## Given text
= = = = =

Chris Paul

Report: Wait, Jason Smith actually killed the Chris Paul Lakers trade? Pack it in, civilization ends here.


Yes, we’re still talking about this. Forgive me, I’m just as tired of it as you are. But for the unrighteously indignant…

So one more time with feeling, the Lakers, Rockets, and Hornets had agreed on a trade last December. Chris Paul goes to the Lakers, Pau Gasol goes to the Rockets and magically solves all their problems, and a bunch of older players on the decline and a Knicks latter-half first-round pick go to New Orleans. Then Emperor Stern came in and ruined everything because he hates the Lakers just hates them and vetoed the trades as acting commissioner of the NBA because Dan Gilbert wanted him to and because, again, he hates the Lakers.

That’s the popular sentiment which is in no way rooted in fact.

(Reality: Stern vetoed the trade as acting owner of the Hornets, a move which Mark Cuban said at the Sloan Sports Analytic Conference was not uncommon in any way for any anowner, surprise surprise, because it took on long-term money for marginal players in pursuit of short-term gains in the win column while sacrificing long-term flexibility which is pretty much the worst way to rebuild ever. Fin.)

= = = = =

## Task instructions
Rewrite the Chris Paul trade post from the words "So one more" through the words "hates the Lakers.", changing "Rockets" to "Celtics".

## Data extract
= = = = =

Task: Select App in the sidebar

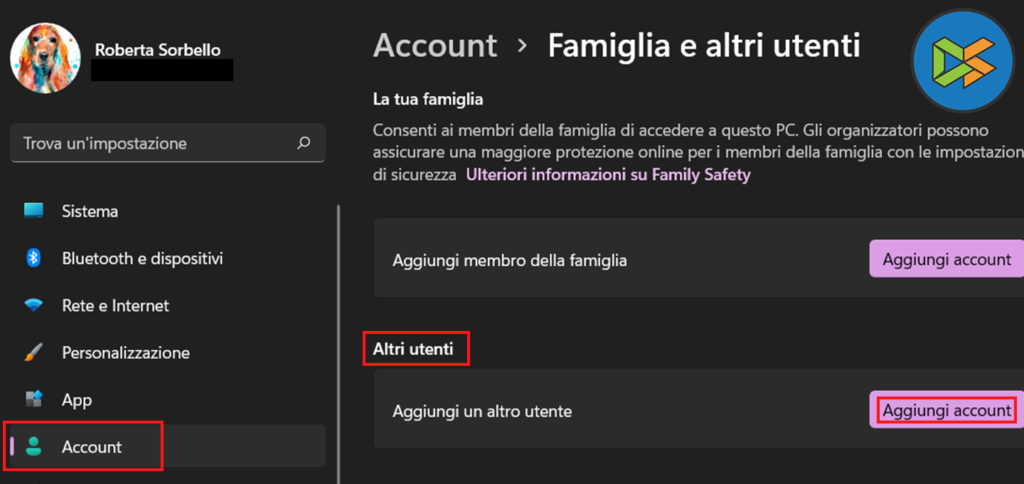Action: pyautogui.click(x=77, y=399)
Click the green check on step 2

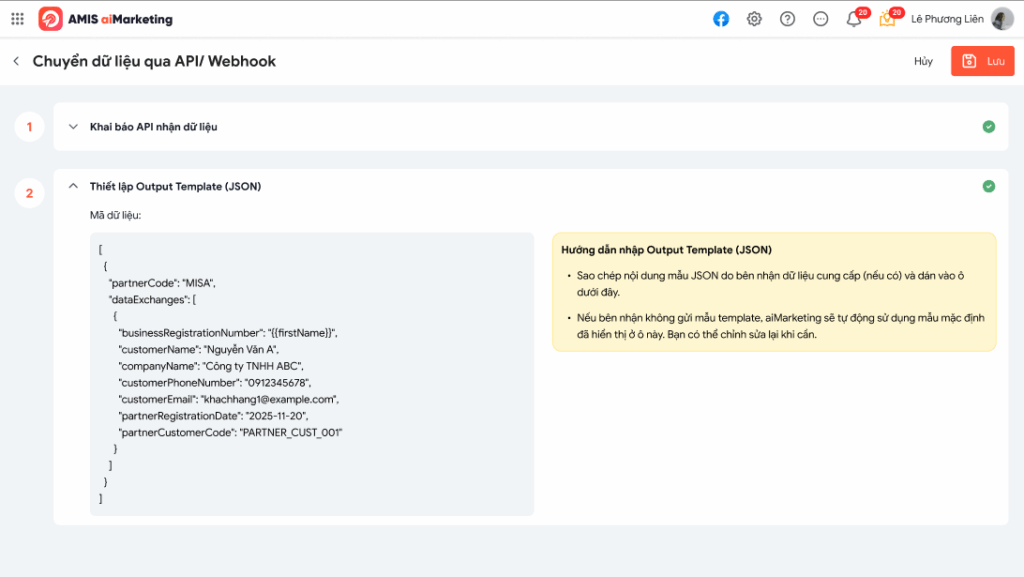click(x=988, y=186)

= = = = =

## Full output
So one more time with feeling, the Lakers, Celtics, and Hornets had agreed on a trade last December. Chris Paul goes to the Lakers, Pau Gasol goes to the Celtics and magically solves all their problems, and a bunch of older players on the decline and a Knicks latter-half first-round pick go to New Orleans. Then Emperor Stern came in and ruined everything because he hates the Lakers just hates them and vetoed the trades as acting commissioner of the NBA because Dan Gilbert wanted him to and because, again, he hates the Lakers.